** start of Provided records **

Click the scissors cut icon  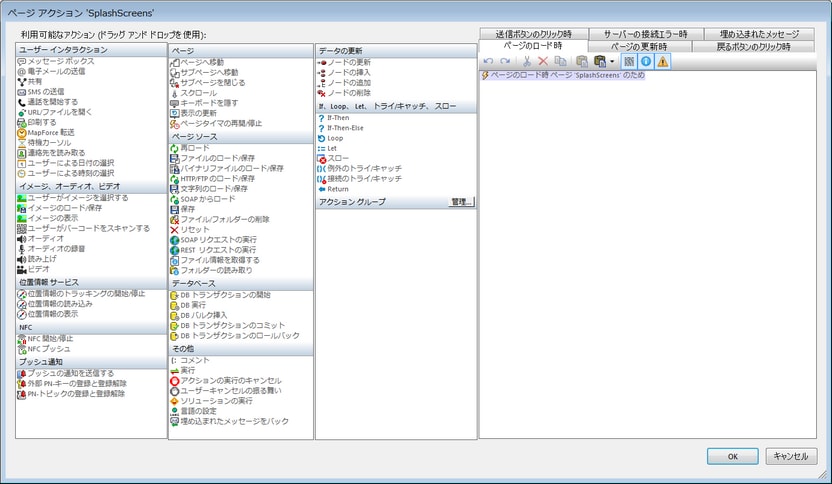[x=526, y=62]
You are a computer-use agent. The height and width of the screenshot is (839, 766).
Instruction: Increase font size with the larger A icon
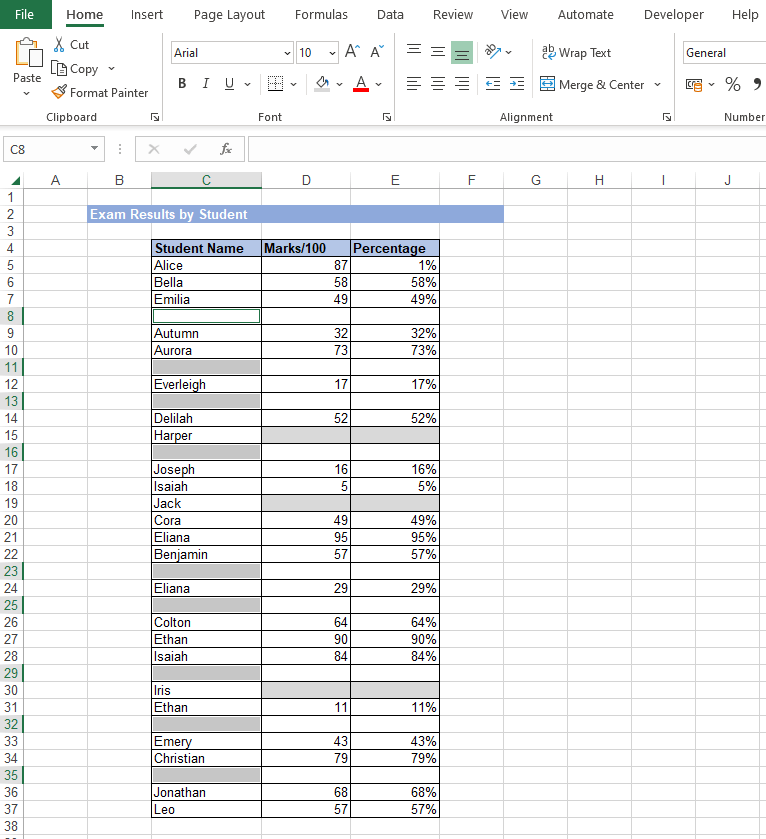tap(352, 52)
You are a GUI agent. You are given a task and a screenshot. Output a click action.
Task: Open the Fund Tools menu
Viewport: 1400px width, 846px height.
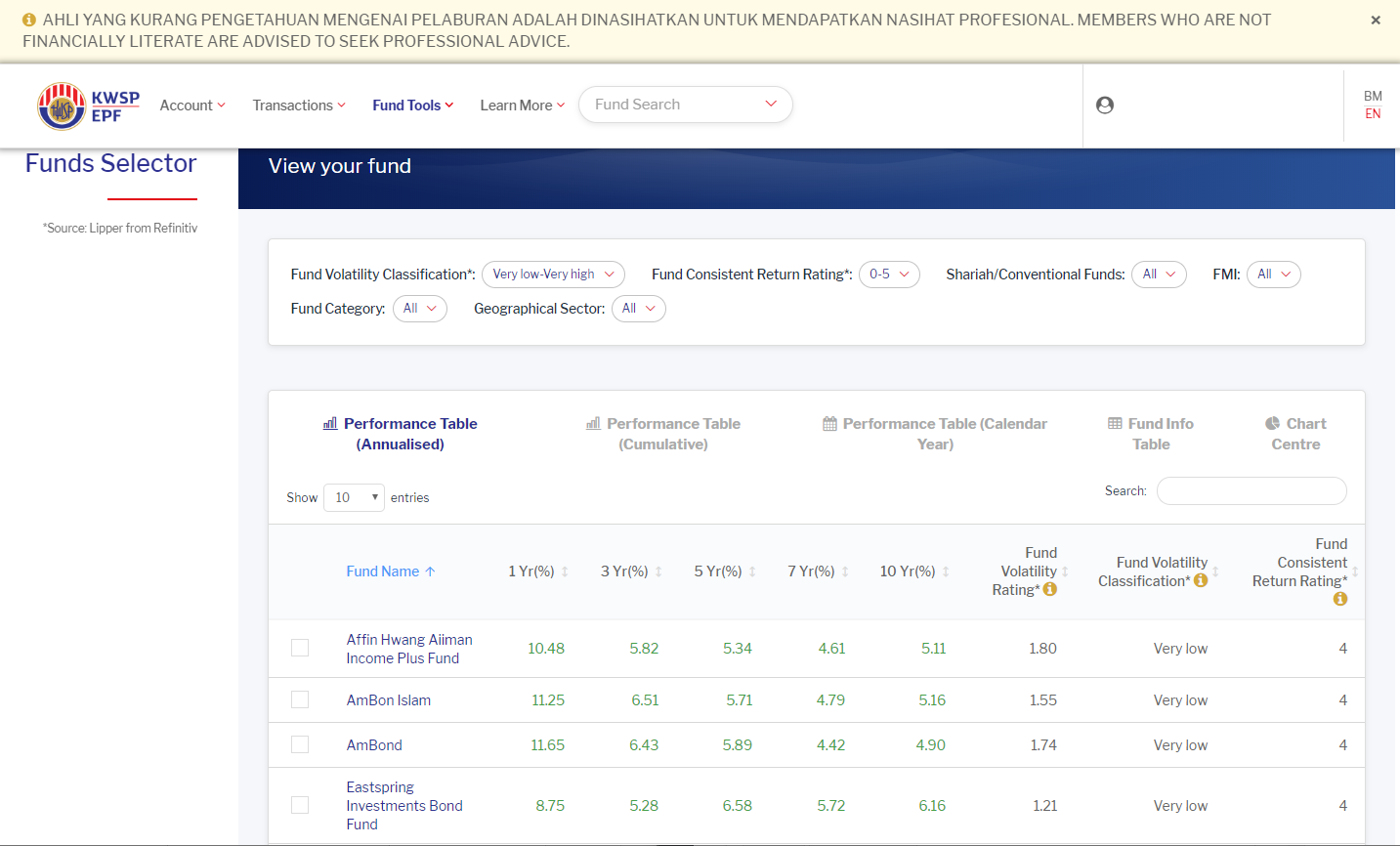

** end of Provided records **

- Exercise goal:
Can you reproduce the listing word for word, starting at the line that contains "You are a computer-use" and ending at the end of the listing, with the pictures left out?

- The completed task:
You are a computer-use agent. The height and width of the screenshot is (839, 766).
Instruction: Increase font size with the larger A icon
tap(352, 52)
You are a GUI agent. You are given a task and a screenshot. Output a click action.
Task: Open the Fund Tools menu
Viewport: 1400px width, 846px height.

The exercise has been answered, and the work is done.